I don't get it . . . More importantly, neither does my daughter. Feb 7, 2008
My wife and I received Good Night Gorilla as a baby gift. We instantly loved it, but it wasn't until I read it to my daughter that its magic became apparent. Since she was only a few months old I've put her to sleep with it. She's now 18 months and I still read it to her at least a few times per week. Of all her books, it is the one she chooses to read by far the most often. And it's such a sweet, simple story. I have at least as much fun reading it to her as she has listening, I'm sure.
So my wife and I were very excited when we ordered our next Peggy Rathman book. Unfortunately, when it came we were unimpressed. The story is more strange than sweet. In fact, the biggest problem with it is that there really is no story to tell. All I can do when I'm reading it to my daughter is point to the dozens of random and uninteresting things all the hamsters are doing and explain it. "He's kicking a ball, and he's brushing his teeth, and he's fishing, and he's climbing the ladder, and he's swimming, and he's driving a car, and he's . . . etc." My daughter is not interested in it. I don't blame her.

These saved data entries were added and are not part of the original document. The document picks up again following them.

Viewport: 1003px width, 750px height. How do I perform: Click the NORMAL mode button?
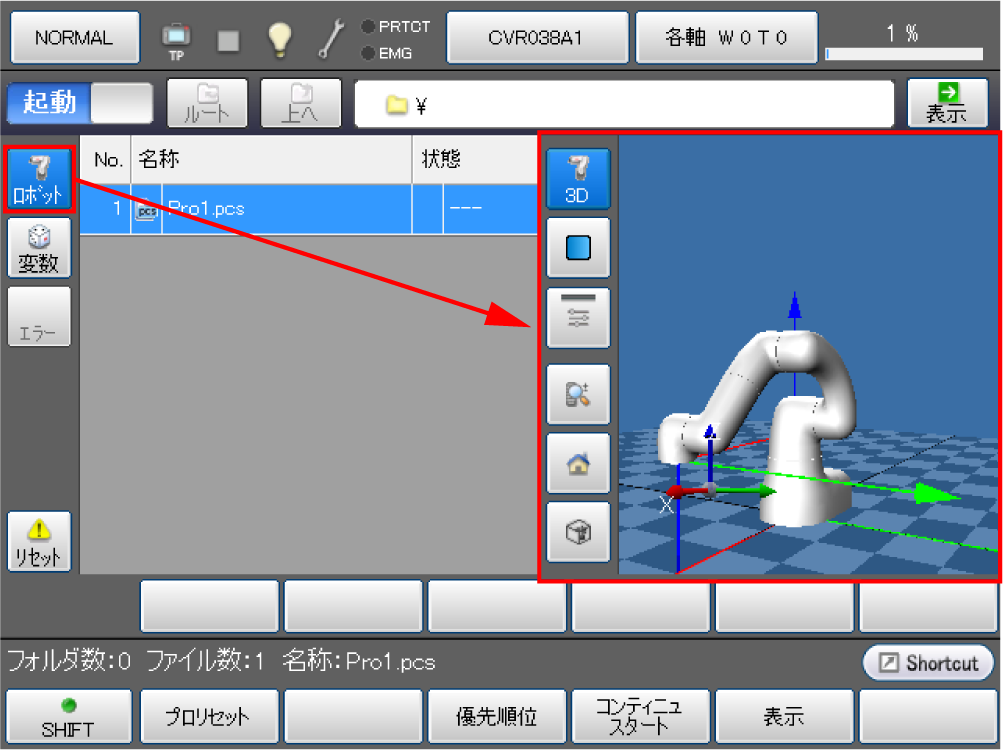pyautogui.click(x=74, y=38)
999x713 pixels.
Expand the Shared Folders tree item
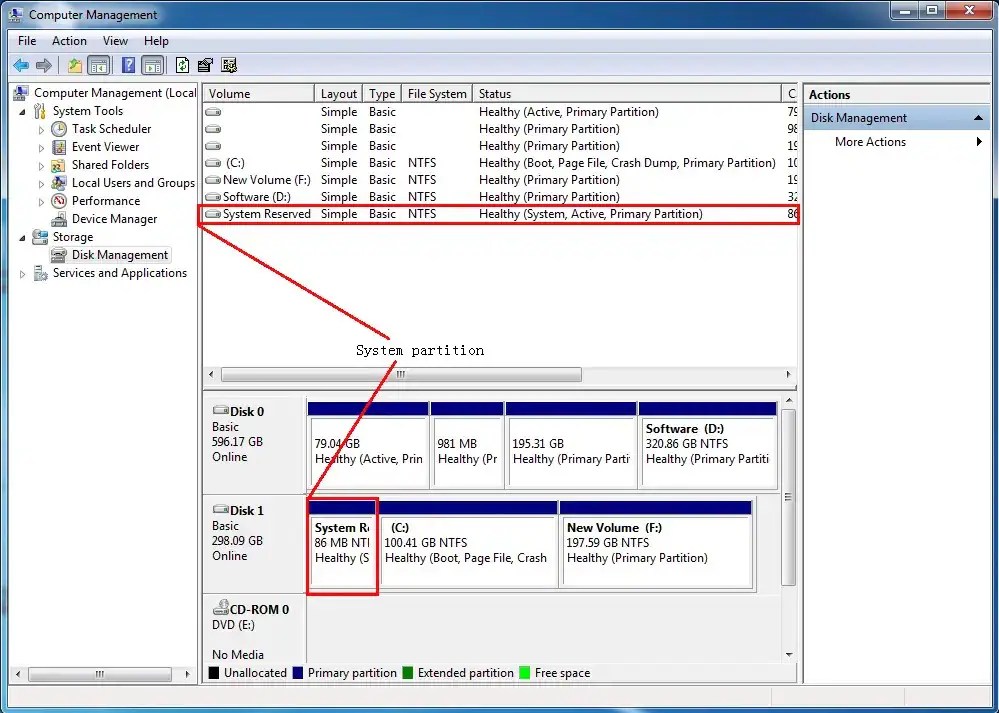[x=44, y=164]
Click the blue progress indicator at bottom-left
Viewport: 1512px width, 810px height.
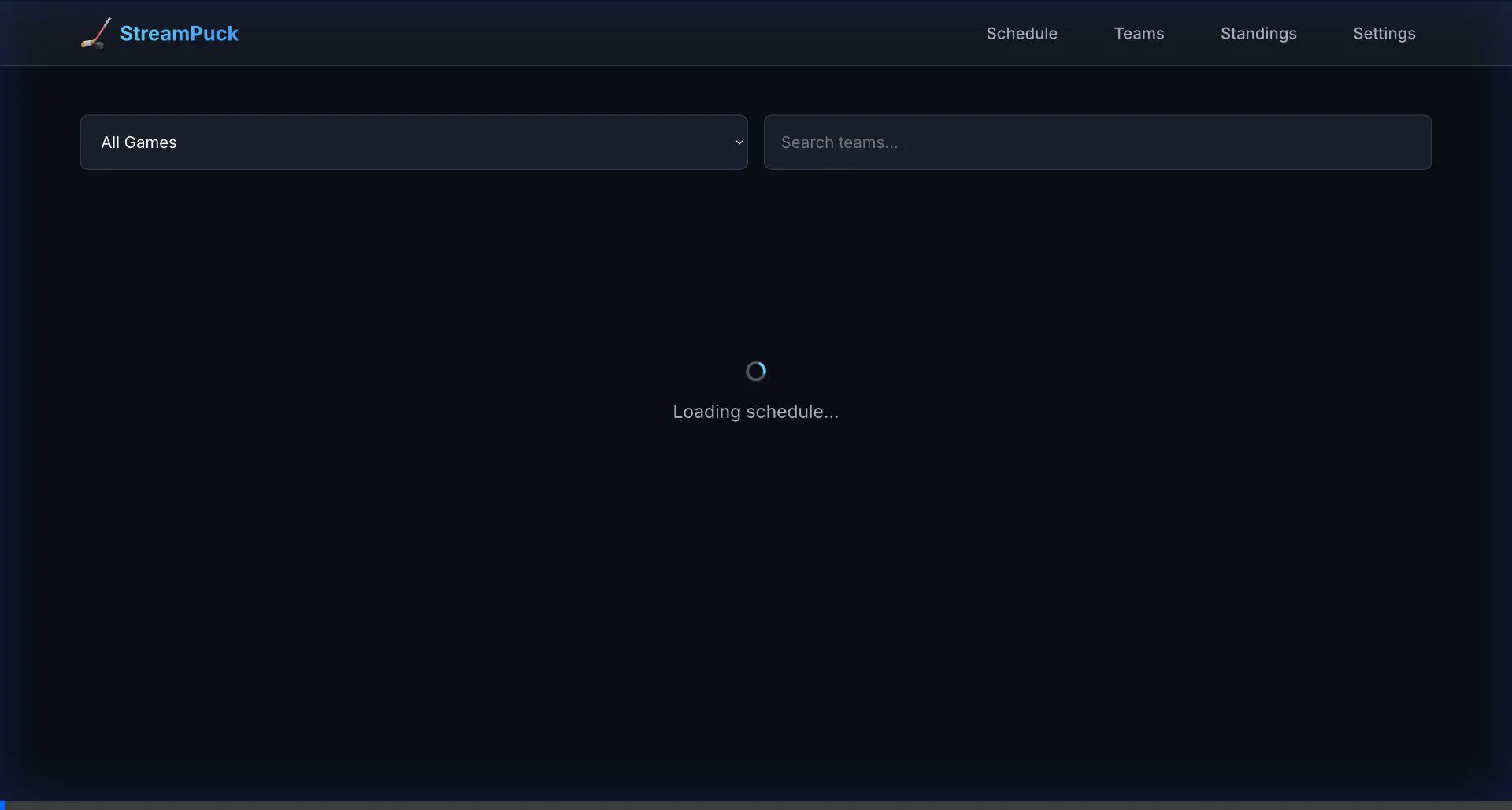coord(2,805)
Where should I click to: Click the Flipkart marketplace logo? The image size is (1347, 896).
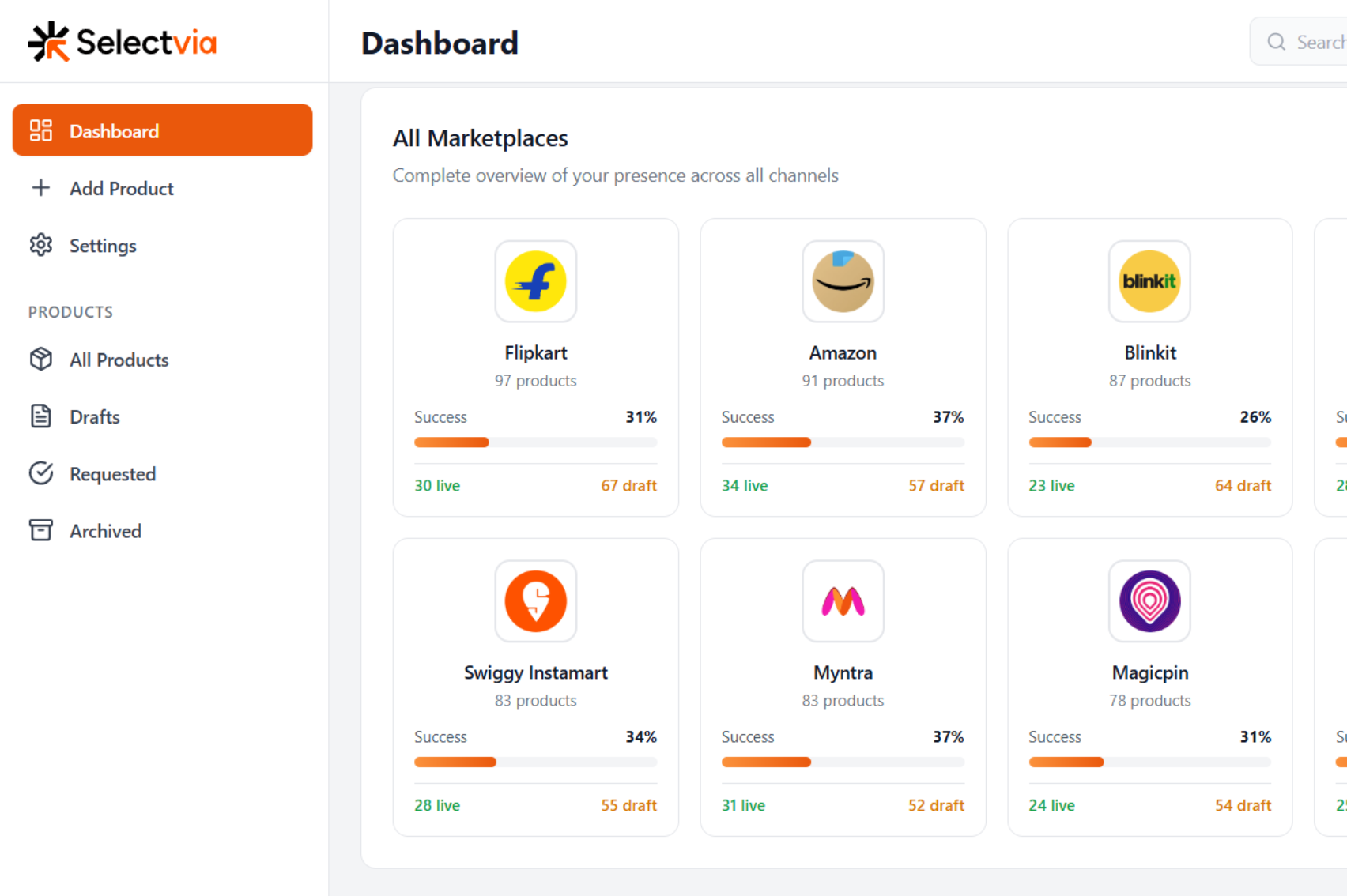(535, 281)
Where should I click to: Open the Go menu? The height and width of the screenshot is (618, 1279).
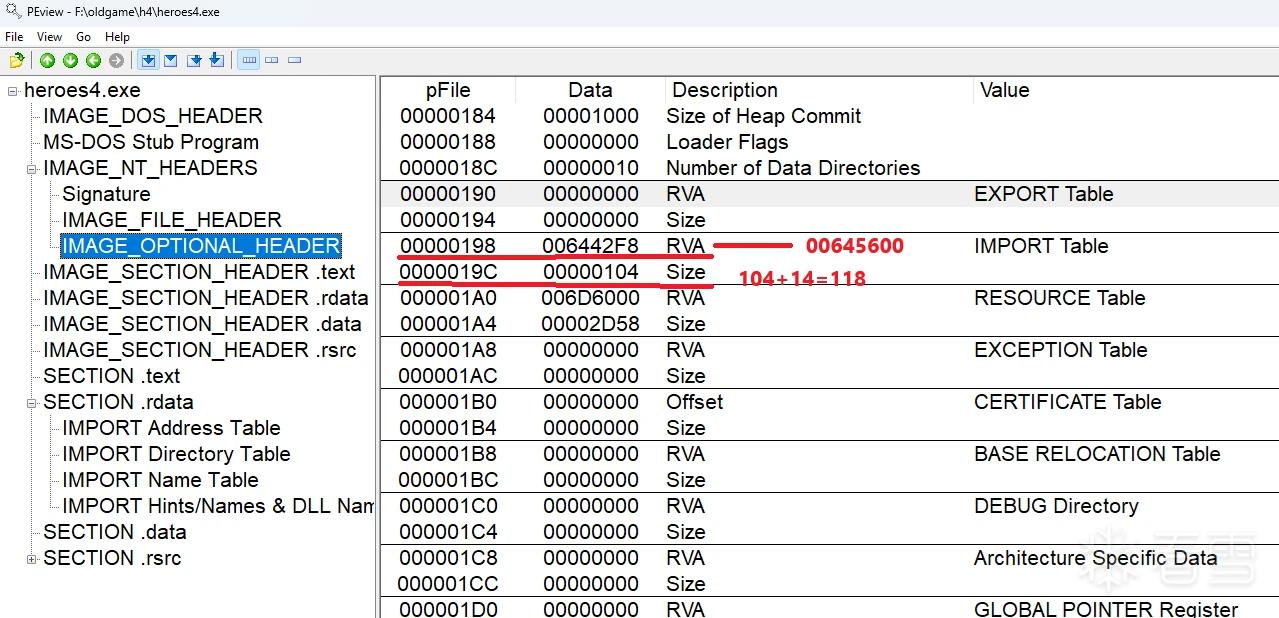84,37
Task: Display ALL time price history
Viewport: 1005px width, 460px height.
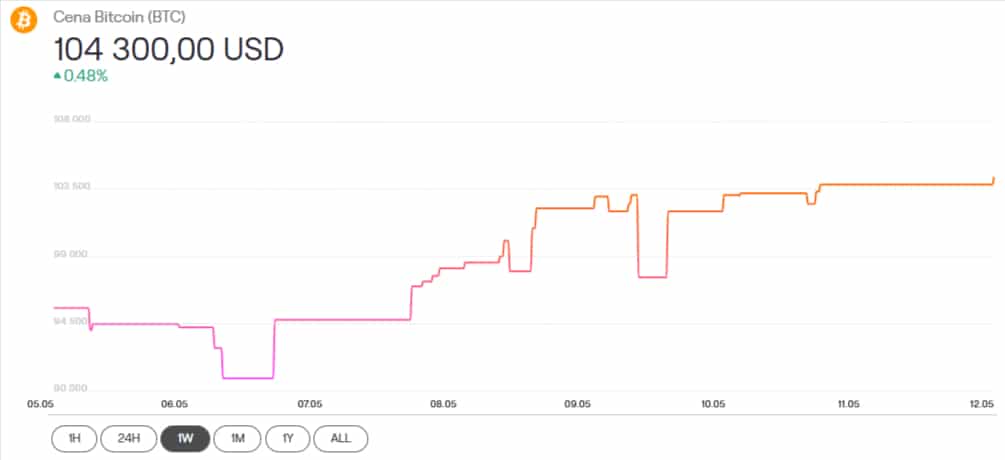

Perhaps Good Night Gorilla is a work of such utter brilliance that I am unfairly judging this book by a standard it couldn't possibly hope to meet. I don't think so, though. Maybe I wouldn't be quite so disappointed with it if I hadn't been first exposed to the masterpiece that is Good Night Gorilla, but even on its own I think that this book is simply not very good. A little bad, even.
What a delight! Jan 12, 2008
What a delightful discovery this is. The illustrations are the story, and they provide such clever humor to a simple idea. It is a joy for parents and grandparents to share this with small readers and non-readers alike.
Ten minutes till all is quiet Dec 22, 2007
This is a really fun book, and the highlight of it is the incredible detail in the illustrations. They really are packed with little things to find, which is great for me because my daughter can't read yet (she's three), so the pictures are the main thing she's interested in.
If you don't already have it, "Good Night Gorilla" from the same author also has the little things going on in the background, and is absolutely hilarious. That's important when you are on your fifth reading, or your fiftieth.